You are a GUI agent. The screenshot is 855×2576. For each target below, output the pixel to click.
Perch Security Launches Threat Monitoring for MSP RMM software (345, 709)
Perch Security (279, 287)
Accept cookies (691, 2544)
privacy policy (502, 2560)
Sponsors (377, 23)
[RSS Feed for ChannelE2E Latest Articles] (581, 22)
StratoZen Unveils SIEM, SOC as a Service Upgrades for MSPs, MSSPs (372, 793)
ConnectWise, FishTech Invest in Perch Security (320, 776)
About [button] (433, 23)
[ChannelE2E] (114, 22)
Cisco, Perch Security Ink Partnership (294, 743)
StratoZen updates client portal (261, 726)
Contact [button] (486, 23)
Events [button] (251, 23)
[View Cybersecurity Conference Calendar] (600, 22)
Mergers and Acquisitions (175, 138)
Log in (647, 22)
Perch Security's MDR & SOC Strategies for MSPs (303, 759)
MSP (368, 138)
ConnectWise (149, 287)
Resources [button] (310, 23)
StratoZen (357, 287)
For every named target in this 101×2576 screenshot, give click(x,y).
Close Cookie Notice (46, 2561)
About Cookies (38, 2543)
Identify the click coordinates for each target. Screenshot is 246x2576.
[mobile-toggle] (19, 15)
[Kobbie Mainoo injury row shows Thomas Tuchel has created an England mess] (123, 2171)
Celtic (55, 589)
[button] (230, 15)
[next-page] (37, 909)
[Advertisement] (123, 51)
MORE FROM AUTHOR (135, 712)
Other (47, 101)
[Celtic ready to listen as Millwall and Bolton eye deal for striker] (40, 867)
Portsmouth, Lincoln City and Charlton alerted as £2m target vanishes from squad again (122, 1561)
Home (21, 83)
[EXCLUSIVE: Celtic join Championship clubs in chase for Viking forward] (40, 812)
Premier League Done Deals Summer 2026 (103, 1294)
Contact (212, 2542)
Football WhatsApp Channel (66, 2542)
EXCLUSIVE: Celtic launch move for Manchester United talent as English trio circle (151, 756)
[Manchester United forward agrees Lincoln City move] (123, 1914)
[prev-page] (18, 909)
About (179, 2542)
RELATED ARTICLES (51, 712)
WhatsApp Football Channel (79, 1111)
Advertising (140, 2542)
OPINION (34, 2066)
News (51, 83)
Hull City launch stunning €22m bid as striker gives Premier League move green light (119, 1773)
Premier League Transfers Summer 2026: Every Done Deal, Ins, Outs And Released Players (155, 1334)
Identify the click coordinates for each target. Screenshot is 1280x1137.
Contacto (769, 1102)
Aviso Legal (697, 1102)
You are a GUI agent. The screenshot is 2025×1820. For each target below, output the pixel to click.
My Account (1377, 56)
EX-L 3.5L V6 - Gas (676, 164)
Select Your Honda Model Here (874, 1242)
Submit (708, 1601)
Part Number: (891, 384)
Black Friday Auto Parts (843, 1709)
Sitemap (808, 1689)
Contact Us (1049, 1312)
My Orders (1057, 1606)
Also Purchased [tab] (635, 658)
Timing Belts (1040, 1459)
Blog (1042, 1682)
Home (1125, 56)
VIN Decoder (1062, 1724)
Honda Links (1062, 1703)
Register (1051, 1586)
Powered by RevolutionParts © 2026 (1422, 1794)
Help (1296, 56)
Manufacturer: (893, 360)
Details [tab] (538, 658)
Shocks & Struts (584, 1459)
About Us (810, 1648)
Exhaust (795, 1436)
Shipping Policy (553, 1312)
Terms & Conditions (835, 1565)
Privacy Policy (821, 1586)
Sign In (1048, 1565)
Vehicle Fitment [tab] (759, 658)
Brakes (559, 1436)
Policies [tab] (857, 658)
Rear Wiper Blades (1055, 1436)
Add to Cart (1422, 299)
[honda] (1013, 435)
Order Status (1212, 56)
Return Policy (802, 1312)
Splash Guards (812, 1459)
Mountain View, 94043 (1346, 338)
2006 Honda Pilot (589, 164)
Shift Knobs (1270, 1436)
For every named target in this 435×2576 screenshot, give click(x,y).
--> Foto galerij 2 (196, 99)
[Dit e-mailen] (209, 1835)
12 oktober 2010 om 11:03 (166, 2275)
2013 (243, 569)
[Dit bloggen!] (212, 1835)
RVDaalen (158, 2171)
==================================================
* **Work request**: Copy the records. Each line should match exactly.

* **Answer to this exercise**:
You are a GUI agent. The screenshot is 855×2576. For each target below, output the pixel to click.
Perch Security Launches Threat Monitoring for MSP RMM software (345, 709)
Perch Security (279, 287)
Accept cookies (691, 2544)
privacy policy (502, 2560)
Sponsors (377, 23)
[RSS Feed for ChannelE2E Latest Articles] (581, 22)
StratoZen Unveils SIEM, SOC as a Service Upgrades for MSPs, MSSPs (372, 793)
ConnectWise, FishTech Invest in Perch Security (320, 776)
About [button] (433, 23)
[ChannelE2E] (114, 22)
Cisco, Perch Security Ink Partnership (294, 743)
StratoZen updates client portal (261, 726)
Contact [button] (486, 23)
Events [button] (251, 23)
[View Cybersecurity Conference Calendar] (600, 22)
Mergers and Acquisitions (175, 138)
Log in (647, 22)
Perch Security's MDR & SOC Strategies for MSPs (303, 759)
MSP (368, 138)
ConnectWise (149, 287)
Resources [button] (310, 23)
StratoZen (357, 287)
For every named target in this 101×2576 screenshot, give click(x,y).
Close Cookie Notice (46, 2561)
About Cookies (38, 2543)
Identify the click coordinates for each target. Screenshot is 246x2576.
[mobile-toggle] (19, 15)
[Kobbie Mainoo injury row shows Thomas Tuchel has created an England mess] (123, 2171)
Celtic (55, 589)
[button] (230, 15)
[next-page] (37, 909)
[Advertisement] (123, 51)
MORE FROM AUTHOR (135, 712)
Other (47, 101)
[Celtic ready to listen as Millwall and Bolton eye deal for striker] (40, 867)
Portsmouth, Lincoln City and Charlton alerted as £2m target vanishes from squad again (122, 1561)
Home (21, 83)
[EXCLUSIVE: Celtic join Championship clubs in chase for Viking forward] (40, 812)
Premier League Done Deals Summer 2026 (103, 1294)
Contact (212, 2542)
Football WhatsApp Channel (66, 2542)
EXCLUSIVE: Celtic launch move for Manchester United talent as English trio circle (151, 756)
[Manchester United forward agrees Lincoln City move] (123, 1914)
[prev-page] (18, 909)
About (179, 2542)
RELATED ARTICLES (51, 712)
WhatsApp Football Channel (79, 1111)
Advertising (140, 2542)
OPINION (34, 2066)
News (51, 83)
Hull City launch stunning €22m bid as striker gives Premier League move green light (119, 1773)
Premier League Transfers Summer 2026: Every Done Deal, Ins, Outs And Released Players (155, 1334)
Identify the click coordinates for each target. Screenshot is 1280x1137.
Contacto (769, 1102)
Aviso Legal (697, 1102)
You are a GUI agent. The screenshot is 2025×1820. For each target below, output the pixel to click.
My Account (1377, 56)
EX-L 3.5L V6 - Gas (676, 164)
Select Your Honda Model Here (874, 1242)
Submit (708, 1601)
Part Number: (891, 384)
Black Friday Auto Parts (843, 1709)
Sitemap (808, 1689)
Contact Us (1049, 1312)
My Orders (1057, 1606)
Also Purchased [tab] (635, 658)
Timing Belts (1040, 1459)
Blog (1042, 1682)
Home (1125, 56)
VIN Decoder (1062, 1724)
Honda Links (1062, 1703)
Register (1051, 1586)
Powered by RevolutionParts © 2026 (1422, 1794)
Help (1296, 56)
Manufacturer: (893, 360)
Details [tab] (538, 658)
Shocks & Struts (584, 1459)
About Us (810, 1648)
Exhaust (795, 1436)
Shipping Policy (553, 1312)
Terms & Conditions (835, 1565)
Privacy Policy (821, 1586)
Sign In (1048, 1565)
Vehicle Fitment [tab] (759, 658)
Brakes (559, 1436)
Policies [tab] (857, 658)
Rear Wiper Blades (1055, 1436)
Add to Cart (1422, 299)
[honda] (1013, 435)
Order Status (1212, 56)
Return Policy (802, 1312)
Splash Guards (812, 1459)
Mountain View, 94043 (1346, 338)
2006 Honda Pilot (589, 164)
Shift Knobs (1270, 1436)
For every named target in this 435×2576 screenshot, give click(x,y).
--> Foto galerij 2 (196, 99)
[Dit e-mailen] (209, 1835)
12 oktober 2010 om 11:03 (166, 2275)
2013 (243, 569)
[Dit bloggen!] (212, 1835)
RVDaalen (158, 2171)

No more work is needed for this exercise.